The problem –
The records below must be reproduced in full and without error.

Records for this exercise –
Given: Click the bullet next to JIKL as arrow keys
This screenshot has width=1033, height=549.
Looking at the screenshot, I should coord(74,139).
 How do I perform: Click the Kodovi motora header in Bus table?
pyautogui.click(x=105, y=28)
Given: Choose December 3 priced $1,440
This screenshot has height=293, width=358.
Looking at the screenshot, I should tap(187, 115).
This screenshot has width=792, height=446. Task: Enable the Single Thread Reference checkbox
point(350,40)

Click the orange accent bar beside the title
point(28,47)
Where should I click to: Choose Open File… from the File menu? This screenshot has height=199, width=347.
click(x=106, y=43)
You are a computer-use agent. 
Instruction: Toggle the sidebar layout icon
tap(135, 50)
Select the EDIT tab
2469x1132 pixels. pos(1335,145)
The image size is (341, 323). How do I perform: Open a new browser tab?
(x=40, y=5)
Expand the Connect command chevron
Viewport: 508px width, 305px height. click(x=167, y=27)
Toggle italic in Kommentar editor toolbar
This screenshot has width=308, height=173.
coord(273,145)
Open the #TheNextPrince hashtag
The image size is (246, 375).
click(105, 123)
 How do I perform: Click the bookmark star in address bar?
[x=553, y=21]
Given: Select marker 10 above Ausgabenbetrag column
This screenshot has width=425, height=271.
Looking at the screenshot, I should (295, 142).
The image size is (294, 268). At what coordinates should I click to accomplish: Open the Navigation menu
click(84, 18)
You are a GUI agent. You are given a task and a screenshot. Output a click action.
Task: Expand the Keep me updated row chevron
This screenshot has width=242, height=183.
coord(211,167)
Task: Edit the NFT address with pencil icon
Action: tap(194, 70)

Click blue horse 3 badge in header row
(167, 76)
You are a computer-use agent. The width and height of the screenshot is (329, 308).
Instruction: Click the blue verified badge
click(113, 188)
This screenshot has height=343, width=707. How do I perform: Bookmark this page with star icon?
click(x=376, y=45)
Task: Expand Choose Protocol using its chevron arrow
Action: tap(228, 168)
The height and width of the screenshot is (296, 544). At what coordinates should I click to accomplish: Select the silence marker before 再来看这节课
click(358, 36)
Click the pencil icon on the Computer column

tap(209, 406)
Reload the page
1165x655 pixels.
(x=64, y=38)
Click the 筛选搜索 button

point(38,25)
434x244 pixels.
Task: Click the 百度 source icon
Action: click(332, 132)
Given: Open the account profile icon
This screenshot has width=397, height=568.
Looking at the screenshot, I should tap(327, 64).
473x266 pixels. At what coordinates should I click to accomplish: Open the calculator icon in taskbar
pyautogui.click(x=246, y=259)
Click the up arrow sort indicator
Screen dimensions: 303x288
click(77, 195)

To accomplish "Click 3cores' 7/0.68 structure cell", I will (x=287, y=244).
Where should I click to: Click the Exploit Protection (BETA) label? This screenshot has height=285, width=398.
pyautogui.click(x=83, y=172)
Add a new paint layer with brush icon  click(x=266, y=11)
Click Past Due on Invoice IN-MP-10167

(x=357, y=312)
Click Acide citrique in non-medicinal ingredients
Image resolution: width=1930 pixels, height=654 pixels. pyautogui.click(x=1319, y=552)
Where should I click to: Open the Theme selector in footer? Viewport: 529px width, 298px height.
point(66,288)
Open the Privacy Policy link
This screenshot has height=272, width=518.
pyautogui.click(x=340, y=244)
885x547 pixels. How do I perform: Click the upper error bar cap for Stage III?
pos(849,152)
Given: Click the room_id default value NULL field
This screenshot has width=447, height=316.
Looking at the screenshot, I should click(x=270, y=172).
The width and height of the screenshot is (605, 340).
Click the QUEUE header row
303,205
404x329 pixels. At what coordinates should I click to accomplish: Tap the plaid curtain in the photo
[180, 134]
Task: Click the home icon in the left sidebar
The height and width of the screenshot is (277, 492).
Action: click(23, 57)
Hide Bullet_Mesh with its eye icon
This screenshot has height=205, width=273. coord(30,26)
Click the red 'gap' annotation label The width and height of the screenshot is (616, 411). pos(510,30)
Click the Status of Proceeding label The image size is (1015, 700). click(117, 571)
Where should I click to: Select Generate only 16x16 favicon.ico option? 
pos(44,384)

Problem solution –
Given: Click the bullet next to JIKL as arrow keys
This screenshot has width=1033, height=549.
Looking at the screenshot, I should coord(74,139).
 How do I perform: Click the Kodovi motora header in Bus table?
pyautogui.click(x=105, y=28)
Given: Choose December 3 priced $1,440
This screenshot has height=293, width=358.
Looking at the screenshot, I should tap(187, 115).
This screenshot has width=792, height=446. Task: Enable the Single Thread Reference checkbox
point(350,40)

Click the orange accent bar beside the title
point(28,47)
Where should I click to: Choose Open File… from the File menu? This screenshot has height=199, width=347.
click(x=106, y=43)
You are a computer-use agent. 
Instruction: Toggle the sidebar layout icon
tap(135, 50)
Select the EDIT tab
2469x1132 pixels. pos(1335,145)
The image size is (341, 323). How do I perform: Open a new browser tab?
(x=40, y=5)
Expand the Connect command chevron
Viewport: 508px width, 305px height. click(x=167, y=27)
Toggle italic in Kommentar editor toolbar
This screenshot has width=308, height=173.
coord(273,145)
Open the #TheNextPrince hashtag
The image size is (246, 375).
click(105, 123)
 How do I perform: Click the bookmark star in address bar?
[x=553, y=21]
Given: Select marker 10 above Ausgabenbetrag column
This screenshot has width=425, height=271.
Looking at the screenshot, I should (295, 142).
The image size is (294, 268). At what coordinates should I click to accomplish: Open the Navigation menu
click(84, 18)
You are a GUI agent. You are given a task and a screenshot. Output a click action.
Task: Expand the Keep me updated row chevron
This screenshot has width=242, height=183.
coord(211,167)
Task: Edit the NFT address with pencil icon
Action: tap(194, 70)

Click blue horse 3 badge in header row
(167, 76)
You are a computer-use agent. The width and height of the screenshot is (329, 308).
Instruction: Click the blue verified badge
click(113, 188)
This screenshot has height=343, width=707. How do I perform: Bookmark this page with star icon?
click(x=376, y=45)
Task: Expand Choose Protocol using its chevron arrow
Action: tap(228, 168)
The height and width of the screenshot is (296, 544). At what coordinates should I click to accomplish: Select the silence marker before 再来看这节课
click(358, 36)
Click the pencil icon on the Computer column

tap(209, 406)
Reload the page
1165x655 pixels.
(x=64, y=38)
Click the 筛选搜索 button

point(38,25)
434x244 pixels.
Task: Click the 百度 source icon
Action: click(332, 132)
Given: Open the account profile icon
This screenshot has width=397, height=568.
Looking at the screenshot, I should tap(327, 64).
473x266 pixels. At what coordinates should I click to accomplish: Open the calculator icon in taskbar
pyautogui.click(x=246, y=259)
Click the up arrow sort indicator
Screen dimensions: 303x288
click(77, 195)

To accomplish "Click 3cores' 7/0.68 structure cell", I will (x=287, y=244).
Where should I click to: Click the Exploit Protection (BETA) label? This screenshot has height=285, width=398.
pyautogui.click(x=83, y=172)
Add a new paint layer with brush icon  click(x=266, y=11)
Click Past Due on Invoice IN-MP-10167

(x=357, y=312)
Click Acide citrique in non-medicinal ingredients
Image resolution: width=1930 pixels, height=654 pixels. pyautogui.click(x=1319, y=552)
Where should I click to: Open the Theme selector in footer? Viewport: 529px width, 298px height.
point(66,288)
Open the Privacy Policy link
This screenshot has height=272, width=518.
pyautogui.click(x=340, y=244)
885x547 pixels. How do I perform: Click the upper error bar cap for Stage III?
pos(849,152)
Given: Click the room_id default value NULL field
This screenshot has width=447, height=316.
Looking at the screenshot, I should click(x=270, y=172).
The width and height of the screenshot is (605, 340).
Click the QUEUE header row
303,205
404x329 pixels. At what coordinates should I click to accomplish: Tap the plaid curtain in the photo
[180, 134]
Task: Click the home icon in the left sidebar
The height and width of the screenshot is (277, 492).
Action: click(23, 57)
Hide Bullet_Mesh with its eye icon
This screenshot has height=205, width=273. coord(30,26)
Click the red 'gap' annotation label The width and height of the screenshot is (616, 411). pos(510,30)
Click the Status of Proceeding label The image size is (1015, 700). click(117, 571)
Where should I click to: Select Generate only 16x16 favicon.ico option? 
pos(44,384)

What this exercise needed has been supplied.